Field epidemiologists use questionnaires, surveillance, epidemic curves, and case-control studies to solve immediate problems with actions.

The importance of problem solving while working locally in the field is baked into their training from the get-go.

“Alexander Langmuir, the founder of field epidemiology training programs in 1951, understood that learning in practice was more effective. During his lectures, he would tell the stories of outbreaks instead of presenting definitions, concepts, and diagrams,” says Griffith.

Dr Alexander Langmuir (left) discussing investigative strategies with officers from the Epidemic Intelligence Service (EIS), which he founded in 1951 for disease investigations. Image credit: Public Health Image Library

Langmuir would describe previous outbreak investigations then use this as a case study for trainees to work through together and problem solve. The initial reaction by some students to this teaching methodology was frustration: they weren’t told all the information! Soon however, they became intrigued, and were excited to ask questions and discover solutions in these simulated real-life epidemic investigations.

These lectures and case studies were just the beginning, however. Langmuir used every opportunity to throw trainees into real outbreaks "to see if they could swim" – an approach clearly different from the lecture-based classroom teaching of the time.

“He did not go with them. Nor did he send supervisors. Trainees went with other trainees, and they would call back to headquarters every night to report what had happened and to think through problems with supervisors and get advice,” says Griffith.

When students returned from the investigations, Langmuir had a rigorous reflection process that involved defending what they had done in the field in front of supervisors and senior trainees, then writing up a report with lessons learned.

“This is actually a pedagogical function – several learning theories highlight structured reflection as key to learning, says Griffith, “and clearly differs from lecture-based classroom teaching.”

Learning by doing in local contexts

This original training program laid the foundation for an enduring and successful expansion of field epidemiology training programs globally. The program proved adaptable to the diverse contexts of countries worldwide, and it is this adaptability that makes it so successful in training field epidemiologist for the varying circumstances they encounter while in the field.
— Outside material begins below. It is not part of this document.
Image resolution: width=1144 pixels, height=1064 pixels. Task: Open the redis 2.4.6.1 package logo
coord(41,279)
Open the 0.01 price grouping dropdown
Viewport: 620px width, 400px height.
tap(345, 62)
Mongolia FETP trainers and trainees practice using brainstorming as a training methodology (2023). Photo: Matthew Griffith.

In a paper recently published by Griffith and Pamphilon from the University of Canberra, they argue that Langmuir's approach fits in the constructivist approach to education – meaning that rather than discovering the Truth, learners and educators construct knowledge together as their mental structures interact with social and physical environments through experience.

In other words, the educational approach itself allowed for diverse contexts instead of expecting learners to receive a standard curriculum and then try to apply it into diverse contexts.

“One could imagine how sending standard lecture notes and slides would be difficult to apply in places where the data and the processes for interacting with communities are different. One can, however, use stories of local outbreaks, develop case studies based on local outbreaks, and send trainees into the field to address local outbreaks with local surveillance data. The gap between the classroom and the field is smaller,” he says. 

As these training programs continue to evolve, Griffith urges their leaders not to lose sight of what has made the program so effective, i.e. presenting trainees with case studies and examples that reflect the local context in which they are likely to work. He maintains it is less useful to present trainees with case studies from a foreign place, describing a foreign situation where foreign foods are eaten, or with straightforward and ‘clean’ data, because trainees will then struggle when they encounter real life situations.

“Field epidemiology is essentially problem-solving. COVID-19 was another problem to solve, as will be the next pandemic. So, we must invest in the trainers of these programs to ensure that they are skilled and confident in presenting local problems and facilitating trainees through them,” says Griffith.

Matthew Griffith undertaking COVID-19 investigation in Cambodia.